Pero siempre fue muy complicado ser él. Alguien me dijo alguna vez que “desde los 15 años, Maradona no puede cruzar al kiosco a comprar caramelos sin que se le cuelguen diez tipos del cuello”. Debe ser imposible convivir con eso sin tener algún tipo de movimiento interno. La crianza humilde de Diego, en la celebérrima casa de la calle Azamor, tuvo muchas noches de soledad, cuando Don Diego trabajaba en la fábrica y Doña Tota hacía la vigilia de todos los hermanos, en un espacio que hoy ocupa sólo el dormitorio de cualquier casa que Diego pueda tener.

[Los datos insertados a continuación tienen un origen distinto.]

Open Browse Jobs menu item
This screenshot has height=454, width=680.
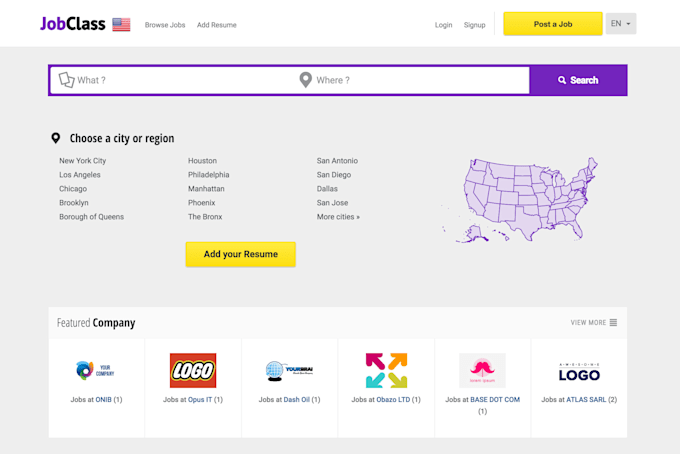pos(165,25)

Pasar de esa soledad a la más absoluta (y, para colmo, eterna) falta de intimidad le rompió la cabeza. Recién ahora parece haberla acomodado. Hay quienes supusieron que la derrota dolorosa de Sudáfrica iba a ponerlo de nuevo en aquellos lugares horrendos que tanto lo atormentaron. Pero Diego ya no está ahí. Ya vio los ojos de sus hijas, vio que Claudia sigue cuidando sus cuestiones de marca como lo hizo cuando el tema era difícil, vio la paz que Verónica le da a su alma y a su corazón entre los árboles de Ezeiza, vio los ojazos negros de su nieto Benjamín, y listo. Maradona no tenía estos anticuerpos antes, cuando era “dios el domingo y el diablo en la semana”, como lo definió una vez un taxista napolitano. Sus padres le dieron un amor inmenso, pero no supieron o no pudieron afrontar los demonios de Diego. Está claro que lo supieron demasiado tarde.

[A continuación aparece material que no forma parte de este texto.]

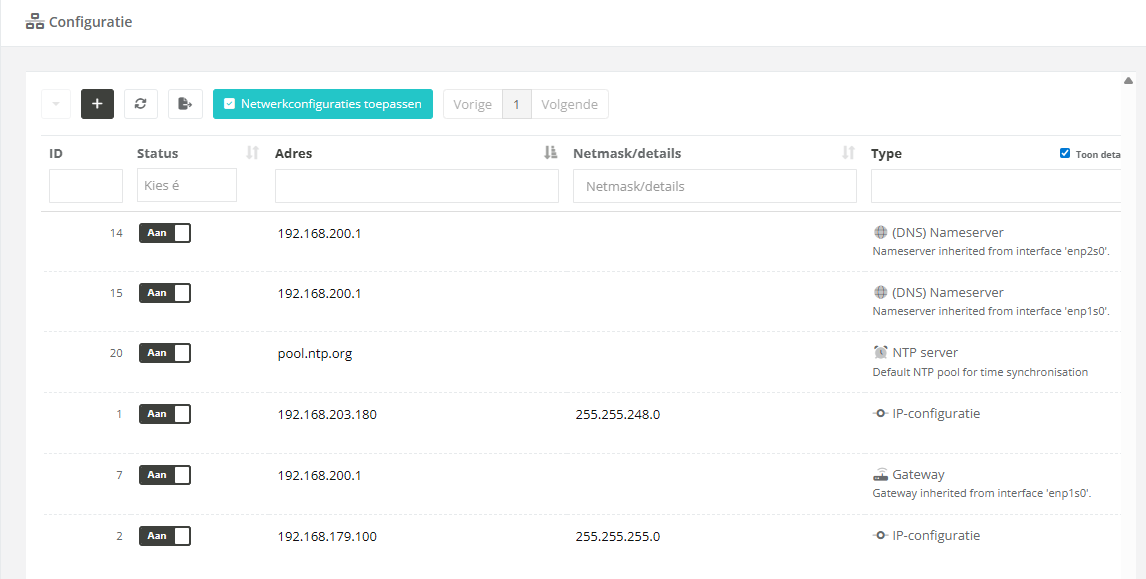Click the plus icon to add configuration

click(97, 104)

Su esencia sigue siendo la misma. Se fue a Venezuela a ver a Hugo Chávez, hombre a quien la prensa argentina le lima y le distorsiona la imagen todos los días un poco. A Diego no le importa. El sabe que Chávez es el presidente que más veces en la historia puso su mandato a disposición del voto popular y que jamás perdió. Por eso está ahí. Aunque tenga que presenciar un anuncio de ruptura de relaciones entre dos países como le ocurrió. Llegó el punto de que le echaran la culpa a él. Hasta eso se tuvo que bancar, sólo por no ganar el Mundial.
Diego se enfrenta con Mauricio Macri –el rubiecito de ojitos celestes, el de las tapas de Gente, el rico de la novia rica– y dice que su ídolo es el Che Guevara, el barbudo desaliñado que armó la Cuba de Fidel y que para “aquellos” sólo es el estampado de una remera. O sea: hace todo lo contrario a lo que el establishment le pide. Entonces, el establishment –a través de sus diarios, de sus radios, de sus teles– lo castiga y lo entrega a algunas mentes con defensas bajas que necesitan carne fresca y de calidad para alimentar sus vidas llanas y aburridas.
En cambio, la gente no. El tipo de la calle, ese que se mojó como nunca en la vida siguiendo el féretro de quien –aun con errores– le entregó algo distinto, ése es el que quiere a Maradona. Ese es el que jamás lo tratará sin respeto porque Diego lo respetó toda la vida, le dio alegrías inconmensurables jugando nada menos que al fútbol. Maradona es jugador de fútbol, no juega al hockey o al rugby. El hockey y el rugby son deportes estupendos, pero el deporte del pueblo es el fútbol.
Hay quienes pretenden un mundo de rubiecitos de ojos celestes y novias ricas. Y está bien, cada uno puede pretender lo que quiera para su vida; pero no pretendan a Maradona. Maradona no tiene nada que ver con ellos. Maradona es de la gente. Maradona es del pueblo, como se decía hace unos años y volvió a decirse ahora. A veces se contradice y se equivoca como todos, pero es así. Diego Armando Maradona cumple medio siglo de vida y acá lo festejamos todos porque Diego nació, creció, se desarrolló y jugó para la gente.
Feliz cumpleaños, viejo. Acá levantamos una copa por vos, como lo estarán haciendo Fidel, Chávez, el Che y tu gladiador, ése que se fue de este mundo acompañado por una multitud, en una triste tarde de lluvia.